Let two triangles have the same corresponding angles.

Then their corresponding sides are proportional.

Thus, by definition, such triangles are similar.

In the words of Euclid:

In equiangular triangles the sides about the equal angles are proportional, and those are corresponding sides which subtend the equal angles.

(The Elements: Book $\text{VI}$: Proposition $4$)

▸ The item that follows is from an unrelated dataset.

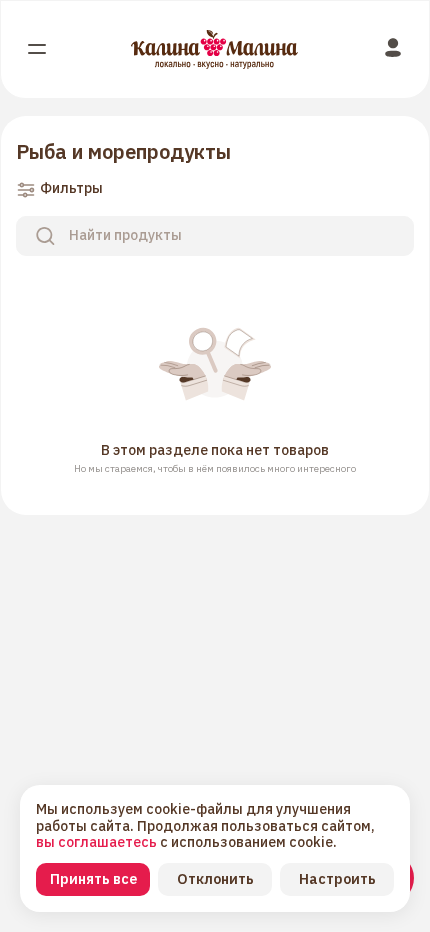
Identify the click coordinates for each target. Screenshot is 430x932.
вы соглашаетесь (98, 842)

Let $\triangle ABC, \triangle DCE$ be equiangular triangles such that:

$\angle ABC = \angle DCE$
$\angle BAC = \angle CDE$
$\angle ACB = \angle CED$

Let $BC$ be placed in a straight line with $CE$.

From Two Angles of Triangle Less than Two Right Angles $\angle ABC + \angle ACB$ is less than two right angles.

As $\angle ACB = \angle DEC$, it follows that $\angle ABC + \angle DEC$ is also less than two right angles.

So from the Parallel Postulate, $BA$ and $ED$, when produced, will meet.

Let this happen at $F$.

We have that $\angle ABC = \angle DCE$.

So from Equal Corresponding Angles implies Parallel Lines:

$BF \parallel CD$

Again, we have that $\angle ACB = \angle CED$.

Again from Equal Corresponding Angles implies Parallel Lines:

$AC \parallel FE$

Therefore by definition $\Box FACD$ is a parallelogram.

Therefore from Opposite Sides and Angles of Parallelogram are Equal $FA = DC$ and $AC = FD$.

Since $AC \parallel FE$, it follows from Parallel Transversal Theorem that:

$BA : AF = BC : CE$

But $AF = CD$ so:

$BA : AF = BC : CE$

From Proportional Magnitudes are Proportional Alternately:

$AB : BC = DC : CE$

Since $CD \parallel BF$, from Parallel Transversal Theorem:

$BC : CE = FD : DE$

But $FD = AC$ so $BC : CE = AC : DE$.

So from Proportional Magnitudes are Proportional Alternately, $BC : CA = CE : ED$.

It then follows from Equality of Ratios Ex Aequali that $BA : AC = CD : DE$.


Historical Note

This proof is Proposition $4$ of Book $\text{VI}$ of Euclid's The Elements.